El reciente caso de La Polar –cuyas consecuencias aún están por verse- recuerda una anécdota del largometraje documental “Bowling for Columbine”.
En una de sus entrevistas, el cineasta Michael Moore le pregunta al productor de un programa sensacionalista de TV por qué éstos se centran siempre en la delincuencia tradicional y jamás realizan shows sobre los delincuentes de cuello blanco. El productor, con total honestidad, le contesta que los delincuentes de cuello blanco son aburridos, porque al ser apresados jamás se enfrentan a la policía, sino que son prácticamente escoltados por ésta desde su despacho, como si se tratara del alcalde de la ciudad.
Hay que reconocer que aquello, que puede indignar a algunos norteamericanos, es mucho más de lo que nos podemos permitir en Chile. Aquí ese gerente ficticio que ha cometido un delito económico ni siquiera será escoltado: su responsabilidad penal se diluirá en un limbo político-criminal que nadie conoce muy bien.

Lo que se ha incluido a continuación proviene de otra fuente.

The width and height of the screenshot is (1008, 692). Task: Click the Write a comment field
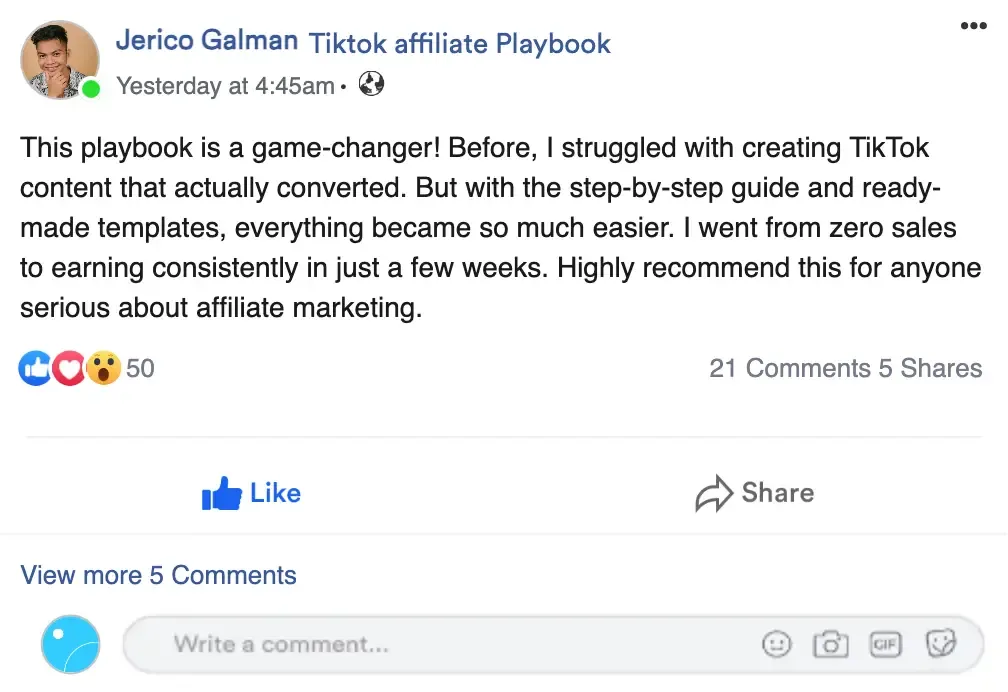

El reciente caso de las farmacias (¿hay alguien que lo recuerde aún?) es la mejor prueba de ello. Y si bien es necesario esperar los resultados de la investigación a La Polar, y el eventual proceso consecuente, el manto de sospecha está ahí, cubriéndolo todo.
Y el manto de sospecha está porque nuestra jurisprudencia no conoce casos de delincuentes de cuello blanco condenados y rematados.
Los pocos empresarios de alto nivel que han cumplido condena han sido reos por delitos de sangre (caso Spiniak) o han sido verdaderos chivos expiatorios asumiendo responsabilidades gerenciales por retribuciones que nunca hemos llegado a conocer del todo (caso Dávila). De fraudes bursátiles, información privilegiada y colusiones está llena nuestra historia empresarial, pero ningún agente ha sufrido consecuencia institucional alguna, las cuales por cierto sí existen en nuestra legislación. El problema no es de leyes, sino de enforcement.
En la última caída de Wall Street, los analistas más críticos hablaban de un “capitalismo de casino”, para referirse a los juegos de especulación de los brokers en la bolsa norteamericana.
Esta maravillosa metáfora no es aplicable a la realidad nacional, porque aquí lo que tenemos es un verdadero capitalismo de llorones: el que gana se queda, el que pierde se queja, y el que hace trampa y es acusado se va para la casa con la pelota. Y por extraño que nos parezca, muchos capitalistas de casino se encuentran cumpliendo condena por sus actividades (en prisiones, hay que decirlo, bastante más dignas que la mejor de las nuestras).
En un sistema económico cuyo desiderátum es la libertad económica y la confianza en el mercado, se requiere contar con herramientas eficientes de reacción sistémica frente a fraudes bursátiles, delitos contra la libre competencia y delitos contra la fe pública en general.
Mientras continúe este capitalismo de llorones, que hace vista gorda a esta delincuencia de cuello blanco, seguiremos viviendo en una “Copper Republic”.